Below are some of the considerations you should be aware of and the insurance products that are available to address the unique risks for fix-and-flip properties:
Builder’s Risk Insurance
A typical homeowner’s policy covers risks on an occupied home, but a builder’s risk policy will protect your property from specific types of loss associated with construction. For fix-and-flip projects that include a plan for ground-up construction, this type of policy will cover risks throughout the construction phase—until the fix-and-flip project develops into a finished home.
A builder’s risk policy can also come with coverage for things like damage to building materials, tools and appliances—even damage that occurs off-site. For example, “property in transit” coverage will protect materials as they travel from the supplier to your construction site.
Unoccupied and Vacant Home Insurance
Although they may sound like the same thing, an “unoccupied” home is different from a “vacant” one. An unoccupied home is one that is set up for occupancy. For example, the utilities are turned on and there are furnishings and/or personal belongings inside. With an unoccupied home a resident may be absent for periods of time, but the property is expected to be occupied in the near future. A vacant home is one that is not lived in, and has no indicators that an occupant will live there any time soon.
Both unoccupied and vacant home insurance products are specialty policies that provide financial protection from damage or loss of a home that is uninhabited at the time of the claim. You should be aware that a conventional homeowner’s insurance policy typically does not cover fire, theft, vandalism, liability or other claims on an unoccupied or vacant property. For example, if a fire occurs in an unoccupied or vacant home, a standard homeowners policy would likely not cover it, but an unoccupied or vacant home insurance policy would. An unoccupied or vacant home insurance product can be purchased as a stand-alone policy or as an endorsement to your standard homeowner’s policy.

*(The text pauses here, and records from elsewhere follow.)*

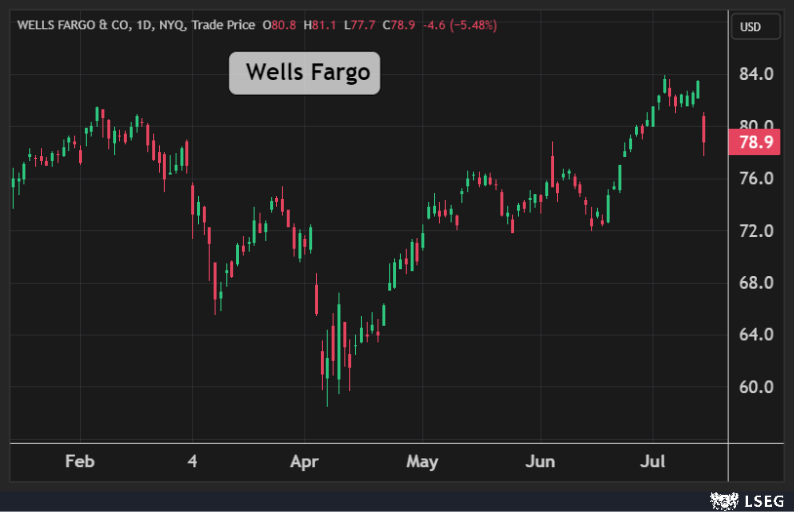Select the Jul label on time axis
The image size is (794, 512).
pos(653,462)
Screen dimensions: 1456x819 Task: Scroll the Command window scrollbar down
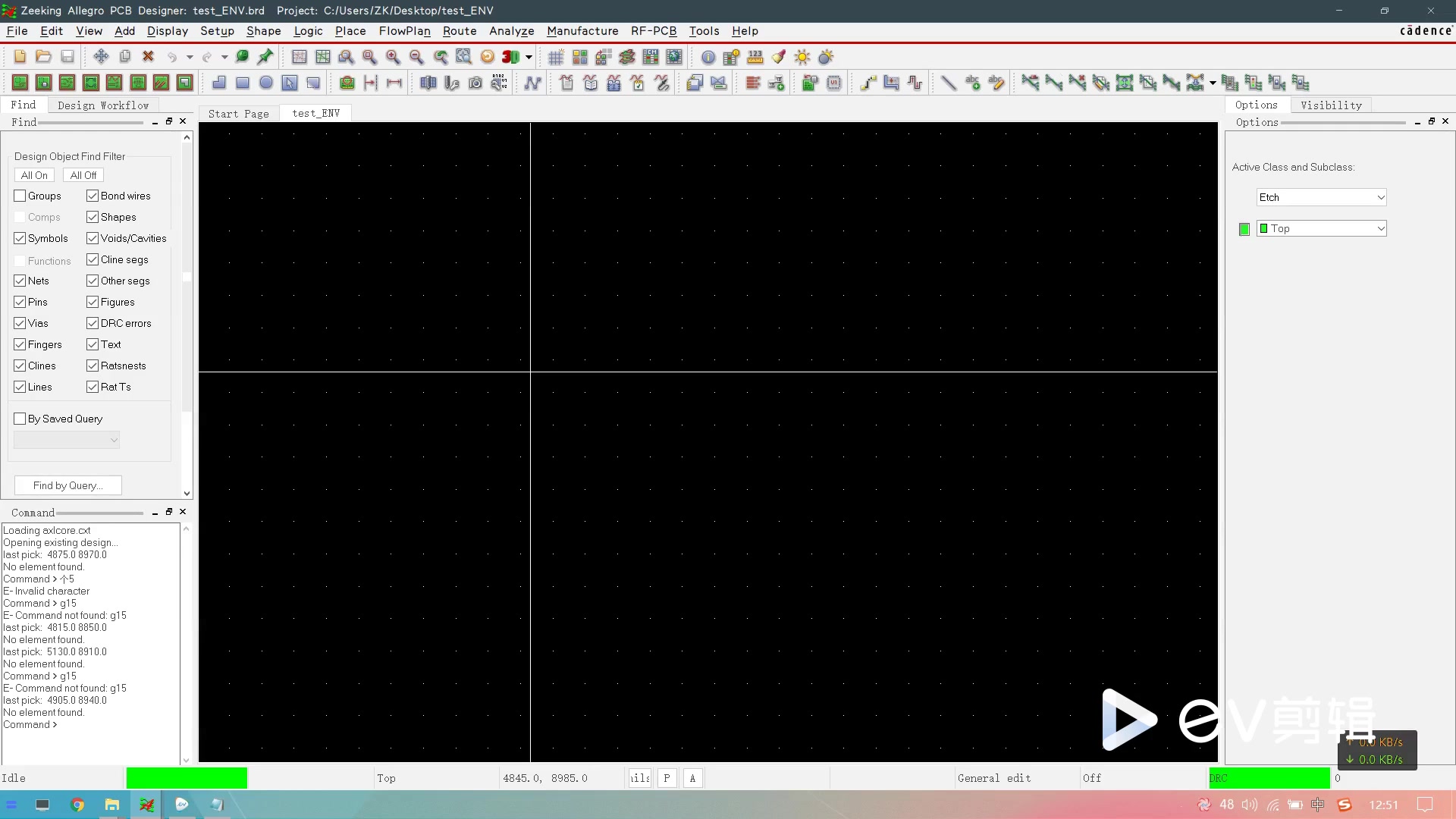pos(186,755)
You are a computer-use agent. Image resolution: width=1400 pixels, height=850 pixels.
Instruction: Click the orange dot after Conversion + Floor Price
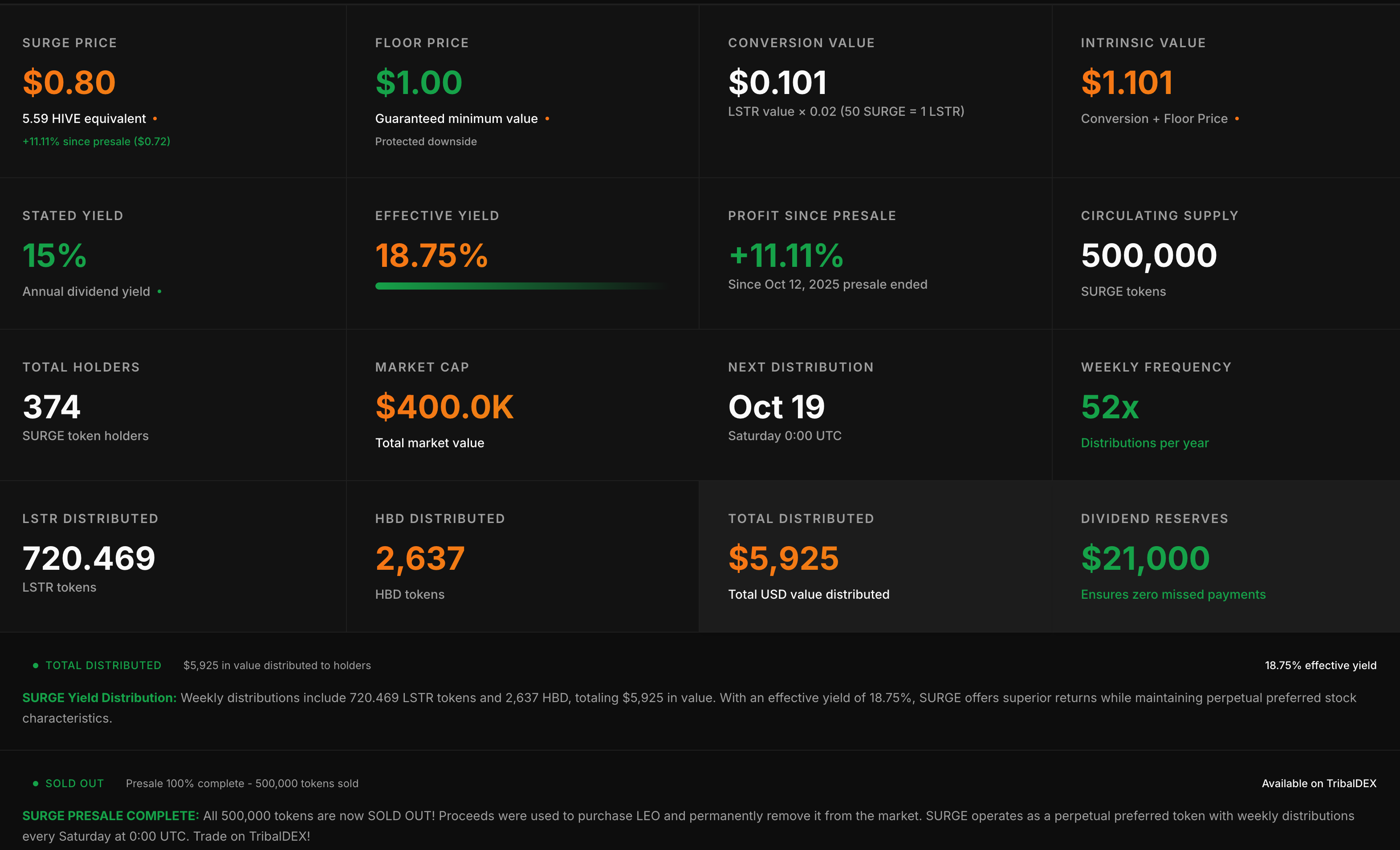1237,119
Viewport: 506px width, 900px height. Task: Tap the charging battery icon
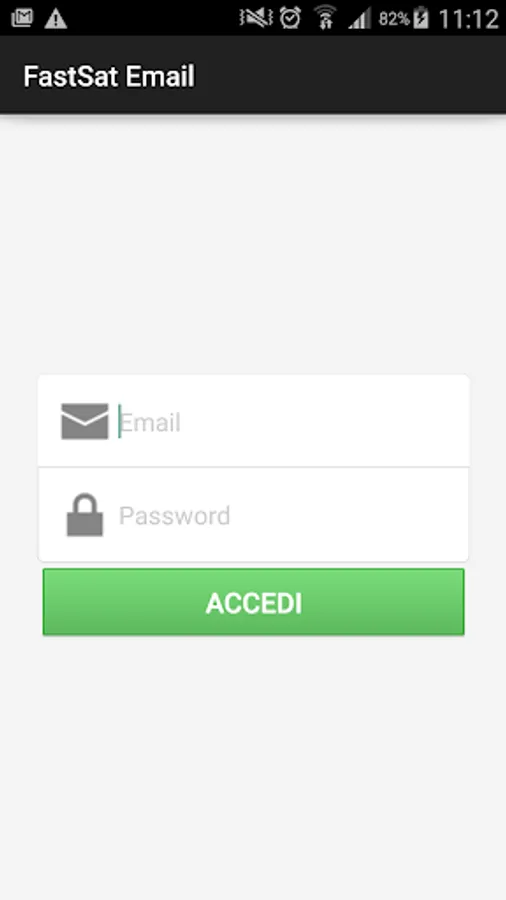pos(421,18)
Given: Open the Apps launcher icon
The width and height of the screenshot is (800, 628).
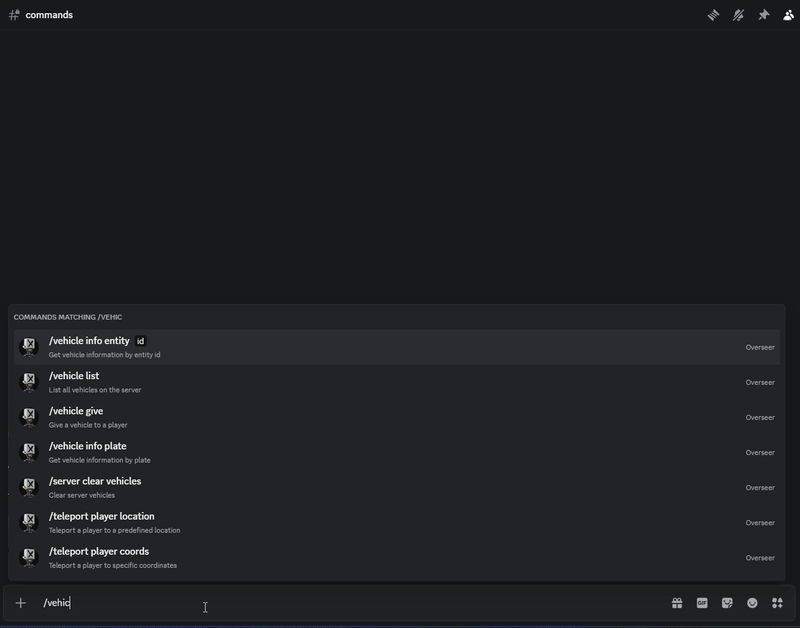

For many reasons, an unoccupied or vacant home is considered a greater insurance risk than an occupied one. Vulnerability to theft and vandalism, lower emergency response times, and inattention to events such as burst pipes, roof damage or faulty wiring are just a few examples of increased risk associated with unoccupied or vacant homes. In theory, for example, a fire taking place at an occupied home would likely be reported and extinguished more quickly than one where no resident is present to discover and report the fire promptly.
Do You Need Unoccupied or Vacant Home Insurance?
This is a question you should ask your insurance agent, but generally speaking, if your fix-and-flip home will be vacant or unoccupied for 30 days or more, an unoccupied or vacant home insurance policy is called for. While terms may vary by policy, an insurance company will typically deny home owners’ insurance claims that are made if your home is left unattended for longer than 30 days. The determination of whether your property is vacant or unoccupied will effect your insurance rates, so be sure to speak to your insurance agent. It is quite possible that your insurance company will have specific restrictions around the length of time your fix-and-flip property can remain vacant or unoccupied.